14. Le Conseil régional de Kanto du Syndicat japonais des chantiers navals et de la construction mécanique a fait parvenir des commentaires dans une lettre du 1er octobre 1999 qui fait mention des mesures que l’Etat de Californie (Etats-Unis) a prises. Il indique que cet Etat a adopté en juin 1999 une loi qui a repoussé les délais dans lesquels des victimes de travail forcé pendant la seconde guerre mondiale peuvent déposer plainte pour ce motif. En réponse, le gouvernement indique que le Japon et les Etats-Unis conviennent pleinement qu’ils ont déjà réglé les questions en cause dans le Traité de paix de San Francisco. Le gouvernement fait observer que plusieurs anciens prisonniers de guerre originaires des Etats-Unis avaient intenté des actions en justice contre des entreprises japonaises et leurs filiales aux Etats-Unis mais que, le 21 septembre 2000, le Tribunal de district de la Division de San Francisco (district du Nord de la Californie) a rejeté ces plaintes au motif que, en vertu du traité de paix susmentionné, il ne pouvait être donné suite aux demandes d’indemnisation que les Etats-Unis ou ses citoyens formuleraient à l’encontre du Japon. D’autres procédures judiciaires sont en cours mais elles n’ont pas encore été tranchées. La commission a également été informée d’autres poursuites en cours aux Etats-Unis sur ce point mais elle n’a pas eu connaissance de leur issue. Le Syndicat de la construction mécanique a toutefois indiqué que certaines des plaintes intentées contre des entreprises au Japon qui ont bénéficié du travail forcé en temps de guerre (ou qui sont les successeurs de telles entreprises) ont débouché sur des règlements de la part des entreprises, sans qu’il y ait eu reconnaissance de responsabilité.

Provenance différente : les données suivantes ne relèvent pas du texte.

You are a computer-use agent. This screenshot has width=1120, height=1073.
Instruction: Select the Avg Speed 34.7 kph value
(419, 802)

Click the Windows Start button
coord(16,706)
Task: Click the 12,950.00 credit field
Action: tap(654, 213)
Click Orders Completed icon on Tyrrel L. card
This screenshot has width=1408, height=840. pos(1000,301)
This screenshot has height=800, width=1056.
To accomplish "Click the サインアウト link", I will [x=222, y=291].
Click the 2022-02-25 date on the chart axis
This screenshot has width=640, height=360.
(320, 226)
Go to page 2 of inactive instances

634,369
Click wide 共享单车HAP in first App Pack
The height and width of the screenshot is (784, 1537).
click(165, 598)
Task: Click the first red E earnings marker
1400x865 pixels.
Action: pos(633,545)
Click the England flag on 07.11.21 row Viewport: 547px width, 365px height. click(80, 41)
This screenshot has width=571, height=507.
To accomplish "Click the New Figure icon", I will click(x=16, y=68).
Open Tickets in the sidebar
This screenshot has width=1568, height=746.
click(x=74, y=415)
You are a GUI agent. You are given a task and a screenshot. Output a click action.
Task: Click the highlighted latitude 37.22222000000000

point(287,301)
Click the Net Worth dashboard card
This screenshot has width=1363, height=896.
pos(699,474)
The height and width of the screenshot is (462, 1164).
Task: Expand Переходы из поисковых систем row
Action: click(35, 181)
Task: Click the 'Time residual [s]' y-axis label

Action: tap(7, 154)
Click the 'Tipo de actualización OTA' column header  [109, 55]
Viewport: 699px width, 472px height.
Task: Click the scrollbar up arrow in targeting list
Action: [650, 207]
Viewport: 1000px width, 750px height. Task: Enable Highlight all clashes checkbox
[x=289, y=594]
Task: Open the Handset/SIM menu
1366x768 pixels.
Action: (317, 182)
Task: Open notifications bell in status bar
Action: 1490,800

15. En ce qui concerne les plaintes émanant de survivants indonésiens qui avaient été soumis au travail forcé en Thaïlande et au Myanmar, le gouvernement réitère que cette question a été réglée en vertu d’un Traité global de paix avec le gouvernement de l’Indonésie. Il existe également des indications selon lesquelles plus de 8 000 enfants originaires de Taïwan ont été soumis au travail forcé dans des usines japonaises d’avions de chasse lorsque Taïwan était placé sous l’autorité du Japon. A ce sujet, le gouvernement indique que lui et les autorités de Taïwan étaient sur le point de traiter les questions relatives aux biens et aux plaintes mais qu’il lui a été impossible de le faire après la normalisation de ses relations avec la République populaire de Chine. Le gouvernement a indiqué que, en vertu d’une législation spécifique, il a versé des sommes de «condoléances» aux Taïwanais qui avaient été soldats ou travailleurs civils dans l’armée japonaise.
16. Au vu des informations susmentionnées, il est manifeste que de nombreux anciens prisonniers et autres personnes estiment encore qu’ils n’ont pas été indemnisés de manière appropriée en vertu des accords internationaux de paix et des autres arrangements existants, et que plusieurs cas sont en instance devant différentes juridictions. Etant donné l’âge des victimes et le fait que le temps passe vite, la commission exprime de nouveau l’espoir que le gouvernement sera en mesure de répondre aux plaintes de ces personnes d’une manière qui soit satisfaisante tant pour les victimes que pour lui.